Por isso, é importante que a drenagem linfática seja estudada. Torna-se fácil saber quais linfonodos são mais suscetíveis de serem afetados quando um tumor é identificado em um determinado local ou órgão e para ser capaz de determinar os locais prováveis de locais primários de câncer (fontes de metástase) quando um nódulo aumentado é detectado. Os nódulos cancerosos aumentam à medida que as células tumorais dentro deles aumentam; no entanto, ao contrário dos nódulos infeccionados inchados, os nódulos cancerosos geralmente não doem quando comprimidos.
CONCLUSÃO
CONSIDERAÇÕES FINAIS
O sistema linfático é essencial para a homeostase. Ele auxilia na filtração de fluidos e remove o excesso de fluidos dos tecidos. Age, também, dando suporte ao sistema venoso de drenagem.
Estudamos que o sistema linfático tem papel importante na defesa do organismo contra patógenos, corpos estranhos e tumores. Primeiramente, focamos mais os aspectos gerais do sistema linfático e pudemos estudar o líquido que faz parte do sistema: a linfa, que corre através de vasos linfáticos – os quais possuem estruturas semelhantes às veias. Vimos também algumas das células de defesa do sistema linfático, como os diversos tipos de linfócitos, macrófagos e células dendríticas.
Observamos a existência de aglomerados de tecidos linfoides nas mucosas de diversos outros sistemas, como o sistema digestivo.
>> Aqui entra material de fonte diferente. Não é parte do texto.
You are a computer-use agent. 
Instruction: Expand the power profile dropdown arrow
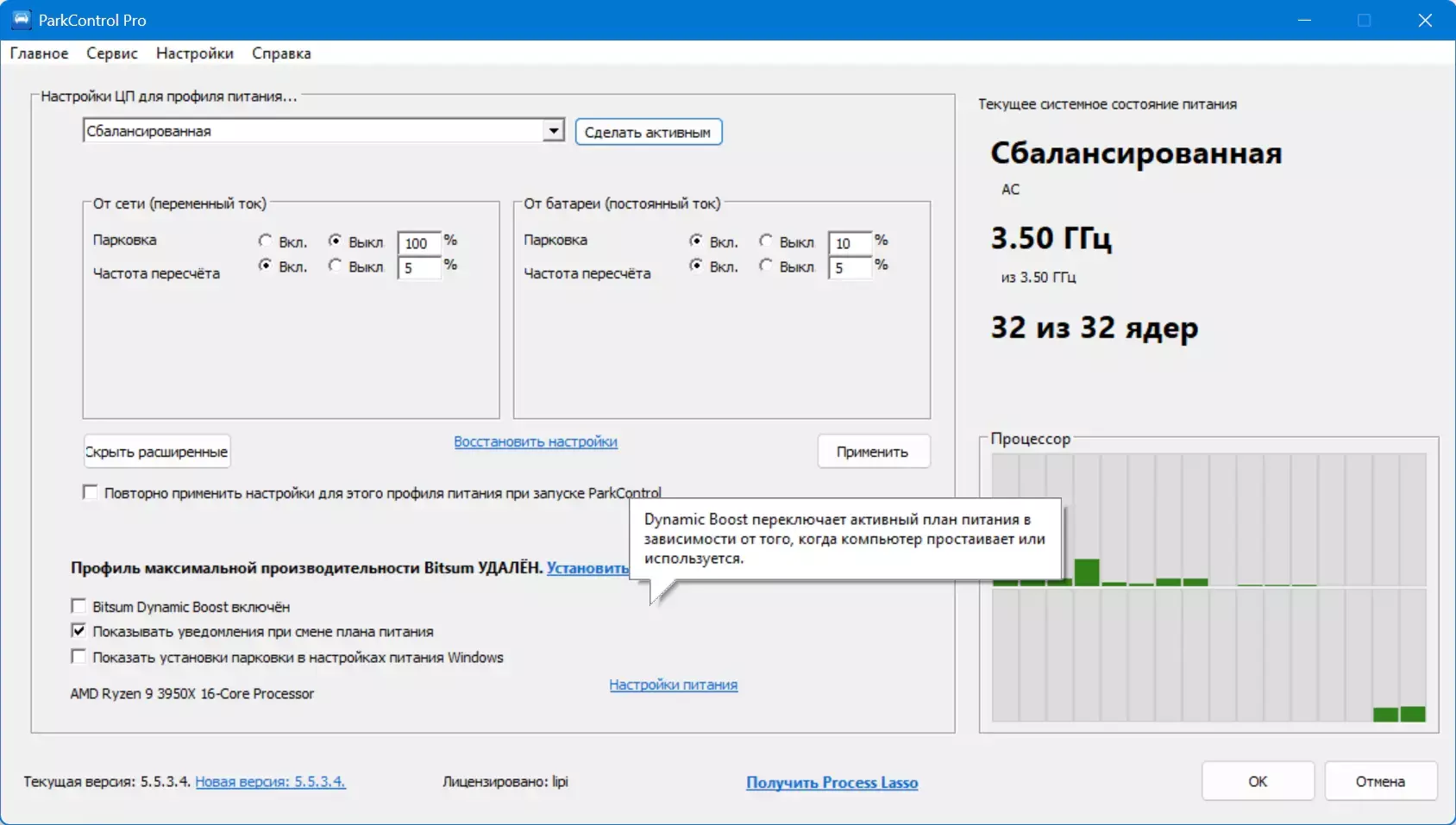click(554, 131)
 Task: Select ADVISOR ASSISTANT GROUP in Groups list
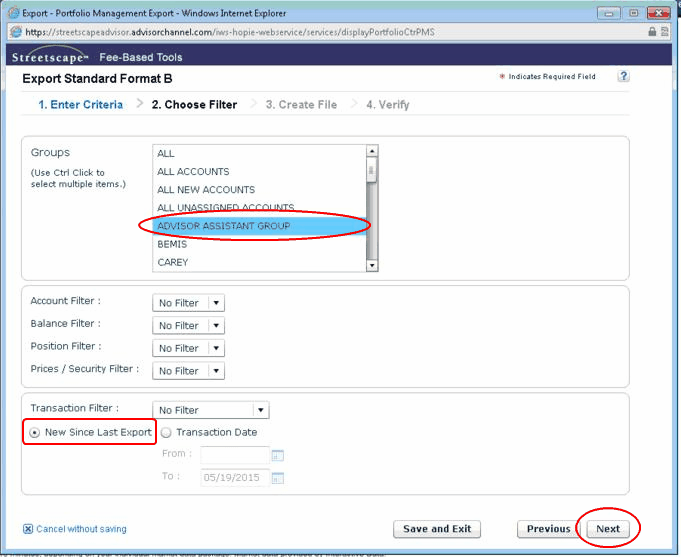click(x=223, y=226)
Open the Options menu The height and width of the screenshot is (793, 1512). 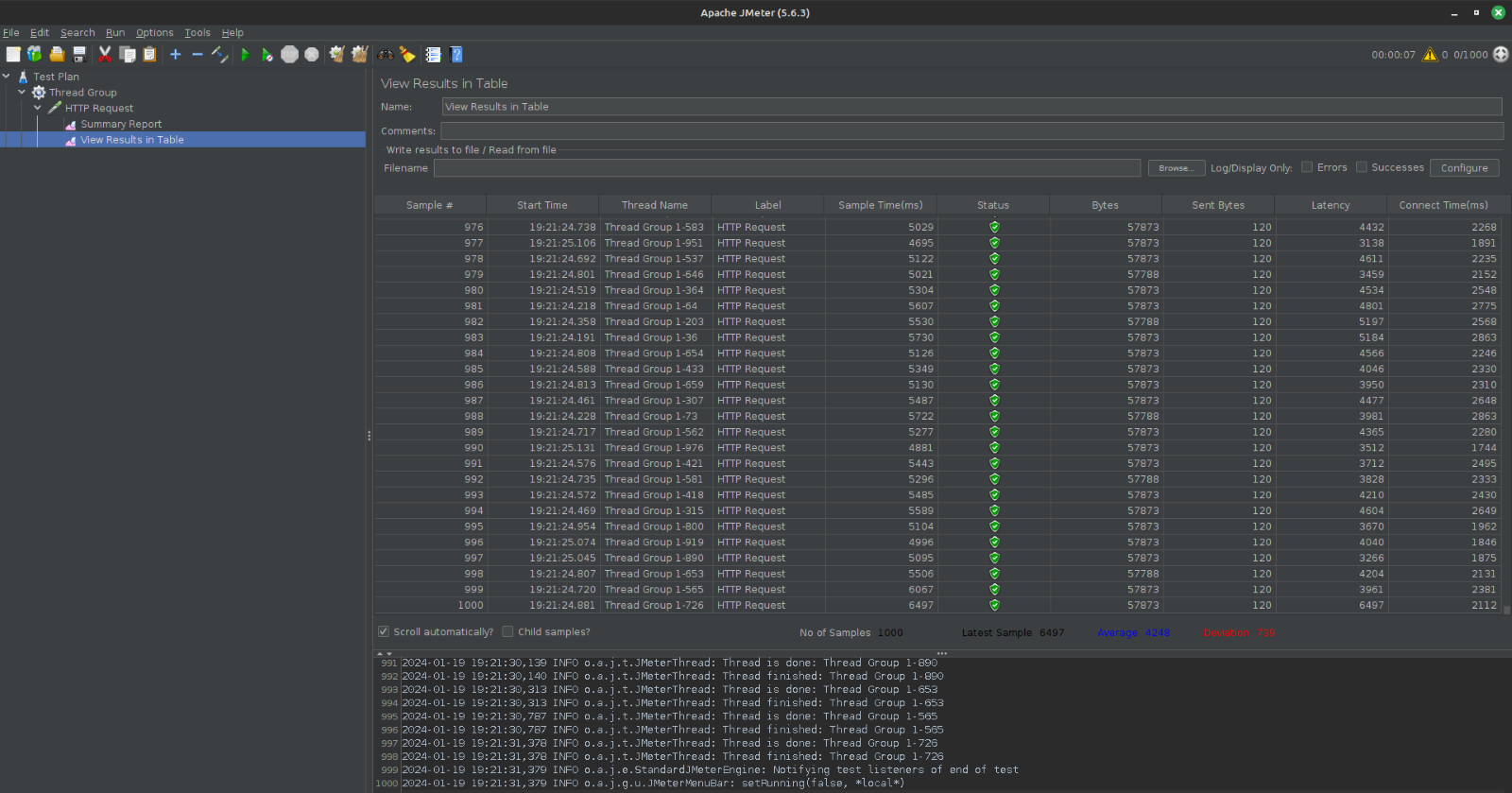click(x=154, y=32)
São chamados de MALT (tecido linfoide associado à mucosa), que estão presentes em diversas regiões e adquirem siglas específicas quando associados a esses sistemas. Por exemplo, o tecido linfoide associado à mucosa do trato gastrointestinal (GALT) é formado pelas placas de Peyer, no íleo.
Posteriormente, estudamos os órgãos que compõem o sistema linfático. Estes são divididos em primários (timo e medula óssea vermelha) e secundários (baço e linfonodos, por exemplo). Um órgão primário diz respeito ao local de secreção de células que se tornarão linfócitos, enquanto um órgão secundário, em essência, é o local onde esses pré-linfócitos amadurecem e são armazenados.
Além de descrevermos esses órgãos, a função de cada um no papel de secreção, maturação e armazenamento de linfócitos foi debatida, assim como as funções secundárias desses órgãos e também seus aspectos clínicos.
Por fim, descrevemos a distribuição das cadeias de linfonodos do corpo humano. Os linfonodos tendem a se aglomerar em regiões específicas, gerando grupos de linfonodos que drenam a linfa de um determinado órgão ou local.